LA INCOMODIDAD DEBE SER EL PERIODISMO – Eduardo Varas Carvajal

20 de mayo 2026

¿El periodismo está en crisis o está sometido a una estrategia de control desde el poder económico? La respuesta es sencilla, creo.

El 6 de abril de 2026, The New Yorker publicó una investigación de Ronan Farrow y Andrew Marantz alrededor de la figura de Sam Altman, CEO de Open AI, la organización con base en San Francisco, enfocada en la investigación y desarrollo de inteligencia artificial, especialmente los modelos GPT —generative pre-trained transformer—, entre otros, siendo el más conocido el chabot ChatGPT que lanzaron en 2022. Open AI es considerada una de las compañías más rentables del mundo, con un avalúo de casi 730 mil millones de dólares.
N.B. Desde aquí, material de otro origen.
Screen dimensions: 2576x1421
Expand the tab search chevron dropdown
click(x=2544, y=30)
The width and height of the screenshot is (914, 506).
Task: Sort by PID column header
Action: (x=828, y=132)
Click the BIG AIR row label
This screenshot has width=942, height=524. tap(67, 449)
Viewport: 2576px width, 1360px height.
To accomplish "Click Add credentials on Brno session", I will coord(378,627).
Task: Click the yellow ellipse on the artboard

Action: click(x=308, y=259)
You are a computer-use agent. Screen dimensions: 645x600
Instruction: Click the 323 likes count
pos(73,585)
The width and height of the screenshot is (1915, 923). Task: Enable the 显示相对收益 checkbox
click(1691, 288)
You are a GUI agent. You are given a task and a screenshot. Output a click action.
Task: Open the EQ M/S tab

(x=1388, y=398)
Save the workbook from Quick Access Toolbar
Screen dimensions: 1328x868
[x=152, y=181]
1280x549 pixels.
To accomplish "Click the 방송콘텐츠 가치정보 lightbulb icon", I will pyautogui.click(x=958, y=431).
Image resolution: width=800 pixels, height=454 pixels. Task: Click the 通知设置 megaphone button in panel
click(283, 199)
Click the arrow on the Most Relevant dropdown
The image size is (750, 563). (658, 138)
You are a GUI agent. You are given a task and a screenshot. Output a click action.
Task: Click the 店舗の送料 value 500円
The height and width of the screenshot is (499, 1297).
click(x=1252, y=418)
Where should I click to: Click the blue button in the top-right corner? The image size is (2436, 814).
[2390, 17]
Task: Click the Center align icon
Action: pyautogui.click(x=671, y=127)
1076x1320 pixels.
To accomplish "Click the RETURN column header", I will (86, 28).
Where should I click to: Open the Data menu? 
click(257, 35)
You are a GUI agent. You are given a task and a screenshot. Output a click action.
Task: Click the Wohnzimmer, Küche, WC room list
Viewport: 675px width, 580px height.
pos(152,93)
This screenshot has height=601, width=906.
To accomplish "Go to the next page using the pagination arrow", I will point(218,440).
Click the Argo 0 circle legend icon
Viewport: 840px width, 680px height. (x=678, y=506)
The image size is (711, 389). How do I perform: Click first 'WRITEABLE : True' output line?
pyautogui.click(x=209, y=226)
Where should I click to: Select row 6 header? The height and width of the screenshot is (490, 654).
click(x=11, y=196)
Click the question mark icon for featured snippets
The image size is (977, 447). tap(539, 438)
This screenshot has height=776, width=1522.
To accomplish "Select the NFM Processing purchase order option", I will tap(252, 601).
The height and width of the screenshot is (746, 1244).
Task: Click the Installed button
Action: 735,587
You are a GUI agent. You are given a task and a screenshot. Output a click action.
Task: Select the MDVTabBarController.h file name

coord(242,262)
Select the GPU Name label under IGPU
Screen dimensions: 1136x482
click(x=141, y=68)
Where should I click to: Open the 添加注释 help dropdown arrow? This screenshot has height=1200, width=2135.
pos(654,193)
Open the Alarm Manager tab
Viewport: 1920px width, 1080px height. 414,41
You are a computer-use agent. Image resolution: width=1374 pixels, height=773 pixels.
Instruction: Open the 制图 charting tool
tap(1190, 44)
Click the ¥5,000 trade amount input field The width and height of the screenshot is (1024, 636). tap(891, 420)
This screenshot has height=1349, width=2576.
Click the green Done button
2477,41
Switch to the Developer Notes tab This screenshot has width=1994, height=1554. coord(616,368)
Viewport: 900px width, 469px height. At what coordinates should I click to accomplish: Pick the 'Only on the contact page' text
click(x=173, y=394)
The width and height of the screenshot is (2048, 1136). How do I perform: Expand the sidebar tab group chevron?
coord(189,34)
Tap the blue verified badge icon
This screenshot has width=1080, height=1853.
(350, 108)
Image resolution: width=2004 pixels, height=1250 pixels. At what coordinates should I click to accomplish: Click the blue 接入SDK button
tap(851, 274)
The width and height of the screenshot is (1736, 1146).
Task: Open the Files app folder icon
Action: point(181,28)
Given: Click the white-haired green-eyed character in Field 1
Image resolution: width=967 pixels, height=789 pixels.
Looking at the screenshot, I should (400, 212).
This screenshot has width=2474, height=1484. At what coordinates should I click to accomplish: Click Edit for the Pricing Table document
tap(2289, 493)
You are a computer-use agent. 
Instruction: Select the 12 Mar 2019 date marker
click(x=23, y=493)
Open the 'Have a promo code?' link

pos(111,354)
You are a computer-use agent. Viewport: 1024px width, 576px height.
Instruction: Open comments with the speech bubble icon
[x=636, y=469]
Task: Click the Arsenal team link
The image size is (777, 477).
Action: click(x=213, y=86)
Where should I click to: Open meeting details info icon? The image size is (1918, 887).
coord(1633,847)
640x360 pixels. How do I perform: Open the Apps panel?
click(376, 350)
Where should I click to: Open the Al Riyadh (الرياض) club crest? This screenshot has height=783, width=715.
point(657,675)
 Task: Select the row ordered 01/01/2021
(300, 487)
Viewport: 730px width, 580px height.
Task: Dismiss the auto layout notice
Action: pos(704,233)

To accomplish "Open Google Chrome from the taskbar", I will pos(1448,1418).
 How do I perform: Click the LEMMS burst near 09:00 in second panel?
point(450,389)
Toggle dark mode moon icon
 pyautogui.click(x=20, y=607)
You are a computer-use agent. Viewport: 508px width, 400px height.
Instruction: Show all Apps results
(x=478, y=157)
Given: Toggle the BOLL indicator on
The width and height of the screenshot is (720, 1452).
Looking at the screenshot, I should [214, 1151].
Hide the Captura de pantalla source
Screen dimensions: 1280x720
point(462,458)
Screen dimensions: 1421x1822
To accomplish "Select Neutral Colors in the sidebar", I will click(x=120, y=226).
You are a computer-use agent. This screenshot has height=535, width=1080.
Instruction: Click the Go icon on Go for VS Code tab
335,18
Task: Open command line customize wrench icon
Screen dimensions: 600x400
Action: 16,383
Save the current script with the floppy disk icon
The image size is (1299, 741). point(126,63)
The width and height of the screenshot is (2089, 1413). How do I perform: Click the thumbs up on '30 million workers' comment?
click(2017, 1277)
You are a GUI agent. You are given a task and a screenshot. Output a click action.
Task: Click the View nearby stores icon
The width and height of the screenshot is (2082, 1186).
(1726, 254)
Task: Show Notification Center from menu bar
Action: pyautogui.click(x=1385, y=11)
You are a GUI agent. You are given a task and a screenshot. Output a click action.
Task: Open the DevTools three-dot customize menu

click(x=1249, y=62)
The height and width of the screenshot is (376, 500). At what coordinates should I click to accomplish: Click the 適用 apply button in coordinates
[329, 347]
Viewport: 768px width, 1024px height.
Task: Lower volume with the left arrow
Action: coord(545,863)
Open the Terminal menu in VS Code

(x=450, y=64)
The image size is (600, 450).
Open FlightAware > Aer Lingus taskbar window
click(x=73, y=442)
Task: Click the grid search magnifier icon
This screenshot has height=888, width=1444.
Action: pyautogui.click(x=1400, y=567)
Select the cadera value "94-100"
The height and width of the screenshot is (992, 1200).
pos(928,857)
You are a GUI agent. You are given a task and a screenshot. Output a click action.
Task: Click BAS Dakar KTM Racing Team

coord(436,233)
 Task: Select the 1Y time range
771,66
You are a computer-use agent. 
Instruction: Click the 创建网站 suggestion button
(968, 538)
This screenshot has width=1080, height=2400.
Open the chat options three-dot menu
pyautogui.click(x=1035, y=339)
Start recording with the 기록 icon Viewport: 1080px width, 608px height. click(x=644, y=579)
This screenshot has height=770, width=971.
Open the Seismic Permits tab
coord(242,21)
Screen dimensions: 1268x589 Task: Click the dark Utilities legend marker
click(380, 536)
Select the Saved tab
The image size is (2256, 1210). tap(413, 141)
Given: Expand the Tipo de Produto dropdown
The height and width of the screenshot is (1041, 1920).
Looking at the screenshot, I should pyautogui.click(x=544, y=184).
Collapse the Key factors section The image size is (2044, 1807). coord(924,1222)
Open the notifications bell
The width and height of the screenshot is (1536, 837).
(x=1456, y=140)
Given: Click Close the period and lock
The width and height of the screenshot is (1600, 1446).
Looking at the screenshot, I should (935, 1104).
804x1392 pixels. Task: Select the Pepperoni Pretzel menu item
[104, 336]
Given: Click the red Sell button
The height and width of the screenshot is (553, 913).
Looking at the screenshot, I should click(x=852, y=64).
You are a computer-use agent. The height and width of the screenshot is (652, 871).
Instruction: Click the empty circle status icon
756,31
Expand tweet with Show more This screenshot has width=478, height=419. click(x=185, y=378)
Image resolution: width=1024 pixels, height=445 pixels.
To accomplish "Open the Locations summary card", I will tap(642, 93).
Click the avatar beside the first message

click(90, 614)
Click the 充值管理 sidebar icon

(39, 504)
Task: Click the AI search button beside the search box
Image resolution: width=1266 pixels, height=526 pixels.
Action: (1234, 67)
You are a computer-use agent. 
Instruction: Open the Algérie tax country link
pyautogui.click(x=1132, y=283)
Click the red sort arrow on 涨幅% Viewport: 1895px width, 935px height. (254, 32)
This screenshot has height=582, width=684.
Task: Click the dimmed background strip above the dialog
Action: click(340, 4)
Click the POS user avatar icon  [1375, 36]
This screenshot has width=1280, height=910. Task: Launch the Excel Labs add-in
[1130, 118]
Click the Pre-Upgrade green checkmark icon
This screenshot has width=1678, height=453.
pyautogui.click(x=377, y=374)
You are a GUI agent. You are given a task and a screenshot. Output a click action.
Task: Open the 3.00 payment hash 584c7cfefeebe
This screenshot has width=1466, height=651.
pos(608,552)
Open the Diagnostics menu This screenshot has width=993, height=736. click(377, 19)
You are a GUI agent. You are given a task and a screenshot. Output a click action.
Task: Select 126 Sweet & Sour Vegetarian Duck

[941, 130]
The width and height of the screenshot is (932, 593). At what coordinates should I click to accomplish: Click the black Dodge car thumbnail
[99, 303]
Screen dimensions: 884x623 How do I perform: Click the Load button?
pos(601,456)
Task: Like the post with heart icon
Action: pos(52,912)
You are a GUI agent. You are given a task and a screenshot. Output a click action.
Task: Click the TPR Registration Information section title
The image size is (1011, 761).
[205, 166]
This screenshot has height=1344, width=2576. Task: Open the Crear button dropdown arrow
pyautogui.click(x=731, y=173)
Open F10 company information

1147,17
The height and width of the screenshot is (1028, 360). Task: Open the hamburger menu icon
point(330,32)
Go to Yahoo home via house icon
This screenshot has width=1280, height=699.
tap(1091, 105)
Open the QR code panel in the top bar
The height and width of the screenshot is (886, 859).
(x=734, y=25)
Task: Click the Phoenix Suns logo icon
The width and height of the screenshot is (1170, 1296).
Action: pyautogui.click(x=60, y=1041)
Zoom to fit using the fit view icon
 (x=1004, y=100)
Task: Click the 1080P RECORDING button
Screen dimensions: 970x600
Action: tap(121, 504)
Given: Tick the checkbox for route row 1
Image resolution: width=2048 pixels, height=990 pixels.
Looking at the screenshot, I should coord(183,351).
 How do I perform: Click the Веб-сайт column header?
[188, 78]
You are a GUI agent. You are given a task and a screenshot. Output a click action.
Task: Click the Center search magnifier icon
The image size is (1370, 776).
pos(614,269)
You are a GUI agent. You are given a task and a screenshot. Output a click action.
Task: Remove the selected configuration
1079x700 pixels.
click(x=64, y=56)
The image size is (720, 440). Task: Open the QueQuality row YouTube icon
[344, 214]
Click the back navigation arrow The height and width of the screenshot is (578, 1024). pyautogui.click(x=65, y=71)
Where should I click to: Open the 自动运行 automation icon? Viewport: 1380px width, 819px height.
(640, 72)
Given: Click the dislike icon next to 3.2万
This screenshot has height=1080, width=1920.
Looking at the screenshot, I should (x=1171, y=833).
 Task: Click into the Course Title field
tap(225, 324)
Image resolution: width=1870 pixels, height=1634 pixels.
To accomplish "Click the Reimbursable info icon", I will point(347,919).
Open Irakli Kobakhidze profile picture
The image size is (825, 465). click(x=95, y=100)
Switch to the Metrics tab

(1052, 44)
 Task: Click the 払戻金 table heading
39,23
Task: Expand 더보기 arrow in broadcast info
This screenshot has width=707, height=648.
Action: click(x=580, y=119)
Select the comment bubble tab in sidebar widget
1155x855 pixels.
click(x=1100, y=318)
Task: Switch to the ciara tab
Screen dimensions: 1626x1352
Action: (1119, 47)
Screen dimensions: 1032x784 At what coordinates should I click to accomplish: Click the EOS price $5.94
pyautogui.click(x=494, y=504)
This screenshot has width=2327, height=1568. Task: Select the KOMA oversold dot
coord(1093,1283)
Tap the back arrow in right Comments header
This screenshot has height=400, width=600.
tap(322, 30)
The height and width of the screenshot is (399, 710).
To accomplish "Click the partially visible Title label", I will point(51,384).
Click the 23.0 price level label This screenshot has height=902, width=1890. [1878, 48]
La empresa está muy por encima de otras en el terreno tecnológico, por ser la primera que golpeó con un producto que ha cambiado las formas humanas de vivir y experimentar el mundo. Y por esa razón, Sam Altman es una figura evidente para un trabajo periodístico, porque debemos saber quiénes son las personas que están dirigiendo aquello que está afectando tanto la vida de todos.

Una tecnología enfocada en reformular la realidad y en deformar la capacidad de pensamiento de cada uno de nosotros, pero eso es motivo de otra reflexión. Por el momento es importante que el periodismo investigue quiénes son esas personas que toman decisiones sobre las IA.

Dicho de otra manera, esa es la función del periodismo: entender, explicar y, en algunos casos, analizar. Investigar para comprender quién es Sam Altman es una obligación y, por eso, el trabajo de Farrow y Marantz tiene relevancia. El periodismo no es solo la que la gente quiere saber, es lo que la gente necesita conocer.

Fueron 18 meses de investigación, con más de 100 entrevistas con colaboradores y excolaboradores de Altman, acceso a memos, mails y varios otros elementos que sirvieron para elaborar un perfil en el que todas las personas consultadas —incluyendo gente muy cercana al CEO— lo definen como alguien que miente, que engaña, y que es un peligro tenerlo en el puesto en el que está. El trabajo de Farrow y Marantz arranca desde la perspectiva de Ilya Sutskever, científico en jefe de la compañía en 2023, un amigo íntimo tanto de Altman como de Greg Brockman, el segundo en mando de Open IA. Y ese primer párrafo concluye así:

Pero a medida que se convencía de que la empresa se acercaba a su objetivo a largo plazo —crear una inteligencia artificial que pudiera rivalizar o superar las capacidades cognitivas de los seres humanos—, sus dudas sobre Altman aumentaron. Como Sutskever le dijo a otro miembro de la junta en aquel momento: «No creo que Sam sea la persona que debería tener el dedo en el botón».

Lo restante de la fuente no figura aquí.